Life is going quite well for Esme Garland, who has relocated from England to attend Columbia University on a scholarship. She is nestled into the perfect tiny apartment, delights in the energy and charm of New York City, and is in a relationship with Mitchell van Leuven. Mitchell is handsome, suave and brilliant; best of all, he doesn’t seem to notice that Esme is not at all in his league.
With her life on the best track imaginable, it’s surprising that she awakens one morning with the uneasy feeling that she might be in some kind of a mess. She can’t quite put her finger on the source of that discomfort, but it is definitely present all the same. She will be meeting Mitchell later on, but now she whiles away some time in one of her favorite discoveries in her adopted city. It’s a tiny, rundown, jam-packed bookstore called The Owl, named after a stuffed owl that perches on a tree branch, seeming to watch over the comings and goings of customers. Esme has spent enough time in this haven to know the name of the owner --- tall, bent George, who wears homespun and eats organic.
"You know the kinds of books you cannot wait to return to? The ones that transform Real Life into just a rude interruption in your lovely reading time? Well, this is one of those books. Reading it is absolute pure delight."

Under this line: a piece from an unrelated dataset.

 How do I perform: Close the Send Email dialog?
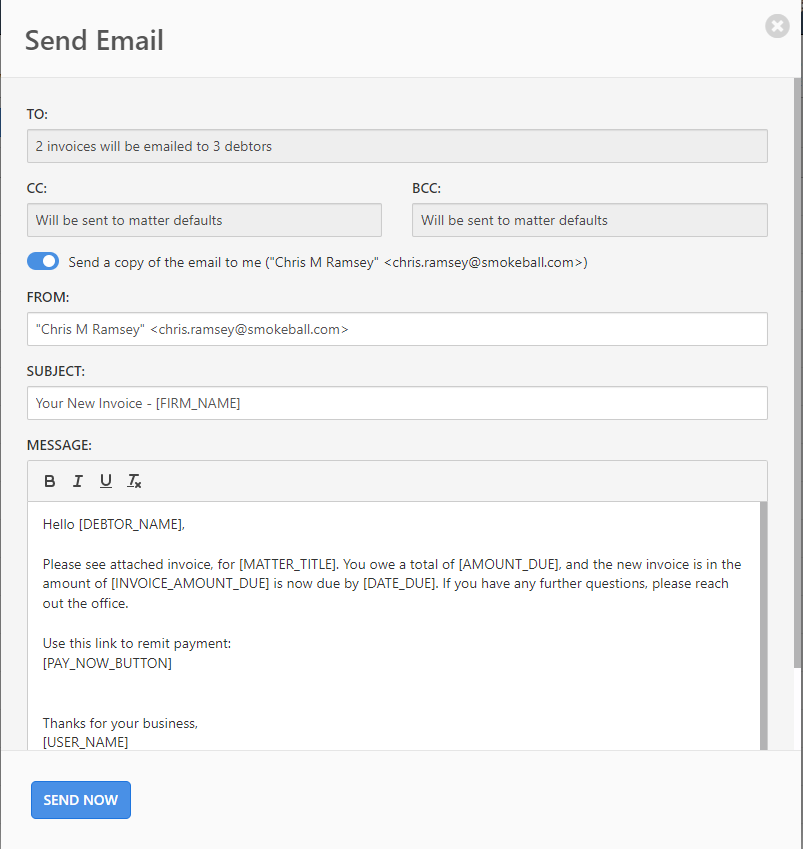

This day, Esme enjoys chatting with George and his employee, Luke. Yet she doesn’t feel she can linger; that itchy, nervous sensation that something is not quite right makes her too restless to browse. She heads off through Central Park, meandering through an art gallery before meeting Mitchell at a diner. After she inhales her matzoh-ball soup, she is still starving. Mitchell refuses to share, saying it’s not good hygiene, so she orders another bowl. Glowing with happiness after he insinuates that he’s crazily in love with her, Esme babbles on about how hungry she has been lately. Mid-sentence, an earth-shattering thought occurs to her: “I am pregnant.” She can’t tell Mitchell; they haven’t been dating long. Besides, she tells herself, she is surely just frightening herself for no reason, as she has had none of the usual signs of pregnancy.